Task prompt: Find the line with "Switch to Developer" in the records below. Copy it and every line after it, up to and including the line with "This screenshot has width=750, height=450.".

Input data:
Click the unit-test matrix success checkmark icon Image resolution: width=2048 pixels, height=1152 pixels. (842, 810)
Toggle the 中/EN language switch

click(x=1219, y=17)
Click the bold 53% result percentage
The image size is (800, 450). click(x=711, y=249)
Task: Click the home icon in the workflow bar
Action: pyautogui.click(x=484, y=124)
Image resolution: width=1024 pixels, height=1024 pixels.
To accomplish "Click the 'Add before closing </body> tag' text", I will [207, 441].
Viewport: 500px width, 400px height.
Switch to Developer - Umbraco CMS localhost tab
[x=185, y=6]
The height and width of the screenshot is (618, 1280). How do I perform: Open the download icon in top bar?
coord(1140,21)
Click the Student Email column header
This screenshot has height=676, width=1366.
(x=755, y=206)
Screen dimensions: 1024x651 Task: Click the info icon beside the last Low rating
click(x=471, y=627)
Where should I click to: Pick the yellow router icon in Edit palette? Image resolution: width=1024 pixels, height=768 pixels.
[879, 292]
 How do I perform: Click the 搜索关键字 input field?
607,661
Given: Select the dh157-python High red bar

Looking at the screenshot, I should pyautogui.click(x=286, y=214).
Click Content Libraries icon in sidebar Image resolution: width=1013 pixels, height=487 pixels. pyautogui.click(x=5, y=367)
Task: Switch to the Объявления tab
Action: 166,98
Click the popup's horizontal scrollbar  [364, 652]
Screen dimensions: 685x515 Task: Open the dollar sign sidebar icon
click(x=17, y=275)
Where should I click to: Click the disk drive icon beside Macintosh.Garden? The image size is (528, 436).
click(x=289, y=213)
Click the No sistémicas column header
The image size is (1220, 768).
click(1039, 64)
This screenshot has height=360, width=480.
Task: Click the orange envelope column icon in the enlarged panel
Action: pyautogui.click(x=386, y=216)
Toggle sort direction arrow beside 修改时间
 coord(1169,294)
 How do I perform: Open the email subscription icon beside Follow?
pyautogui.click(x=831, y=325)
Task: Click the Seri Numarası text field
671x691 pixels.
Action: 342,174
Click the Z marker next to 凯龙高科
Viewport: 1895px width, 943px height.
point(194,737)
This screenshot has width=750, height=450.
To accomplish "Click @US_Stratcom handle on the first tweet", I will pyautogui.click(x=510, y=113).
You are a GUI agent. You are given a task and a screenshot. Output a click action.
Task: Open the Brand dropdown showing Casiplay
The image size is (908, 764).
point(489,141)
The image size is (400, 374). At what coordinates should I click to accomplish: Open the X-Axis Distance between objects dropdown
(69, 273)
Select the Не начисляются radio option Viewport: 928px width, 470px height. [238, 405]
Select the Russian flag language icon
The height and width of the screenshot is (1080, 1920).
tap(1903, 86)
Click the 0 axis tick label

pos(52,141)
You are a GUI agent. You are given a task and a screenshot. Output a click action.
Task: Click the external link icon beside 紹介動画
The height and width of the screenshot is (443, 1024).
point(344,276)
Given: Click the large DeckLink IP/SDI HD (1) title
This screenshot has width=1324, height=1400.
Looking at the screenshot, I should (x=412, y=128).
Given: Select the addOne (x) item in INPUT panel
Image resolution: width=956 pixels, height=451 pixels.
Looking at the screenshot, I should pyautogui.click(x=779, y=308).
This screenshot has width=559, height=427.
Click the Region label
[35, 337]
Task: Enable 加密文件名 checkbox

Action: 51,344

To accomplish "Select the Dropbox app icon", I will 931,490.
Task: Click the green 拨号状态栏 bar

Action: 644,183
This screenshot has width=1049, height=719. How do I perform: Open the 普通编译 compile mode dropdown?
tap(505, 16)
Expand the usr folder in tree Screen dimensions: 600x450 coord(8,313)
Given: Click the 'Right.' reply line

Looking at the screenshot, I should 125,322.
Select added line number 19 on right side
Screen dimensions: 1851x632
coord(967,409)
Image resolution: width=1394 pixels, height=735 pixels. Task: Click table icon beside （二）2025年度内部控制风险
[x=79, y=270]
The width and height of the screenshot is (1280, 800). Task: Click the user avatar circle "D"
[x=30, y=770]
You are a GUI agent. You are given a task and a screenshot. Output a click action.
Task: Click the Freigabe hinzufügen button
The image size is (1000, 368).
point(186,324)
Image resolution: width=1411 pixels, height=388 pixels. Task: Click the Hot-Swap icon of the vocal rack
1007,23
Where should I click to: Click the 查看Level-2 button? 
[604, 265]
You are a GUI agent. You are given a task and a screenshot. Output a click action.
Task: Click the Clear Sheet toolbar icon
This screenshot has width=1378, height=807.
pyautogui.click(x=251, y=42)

Result for this exercise:
Switch to Developer - Umbraco CMS localhost tab
[x=185, y=6]
The height and width of the screenshot is (618, 1280). How do I perform: Open the download icon in top bar?
coord(1140,21)
Click the Student Email column header
This screenshot has height=676, width=1366.
(x=755, y=206)
Screen dimensions: 1024x651 Task: Click the info icon beside the last Low rating
click(x=471, y=627)
Where should I click to: Pick the yellow router icon in Edit palette? Image resolution: width=1024 pixels, height=768 pixels.
[879, 292]
 How do I perform: Click the 搜索关键字 input field?
607,661
Given: Select the dh157-python High red bar

Looking at the screenshot, I should pyautogui.click(x=286, y=214).
Click Content Libraries icon in sidebar Image resolution: width=1013 pixels, height=487 pixels. pyautogui.click(x=5, y=367)
Task: Switch to the Объявления tab
Action: 166,98
Click the popup's horizontal scrollbar  [364, 652]
Screen dimensions: 685x515 Task: Open the dollar sign sidebar icon
click(x=17, y=275)
Where should I click to: Click the disk drive icon beside Macintosh.Garden? The image size is (528, 436).
click(x=289, y=213)
Click the No sistémicas column header
The image size is (1220, 768).
click(1039, 64)
This screenshot has height=360, width=480.
Task: Click the orange envelope column icon in the enlarged panel
Action: pyautogui.click(x=386, y=216)
Toggle sort direction arrow beside 修改时间
 coord(1169,294)
 How do I perform: Open the email subscription icon beside Follow?
pyautogui.click(x=831, y=325)
Task: Click the Seri Numarası text field
671x691 pixels.
Action: 342,174
Click the Z marker next to 凯龙高科
Viewport: 1895px width, 943px height.
point(194,737)
This screenshot has width=750, height=450.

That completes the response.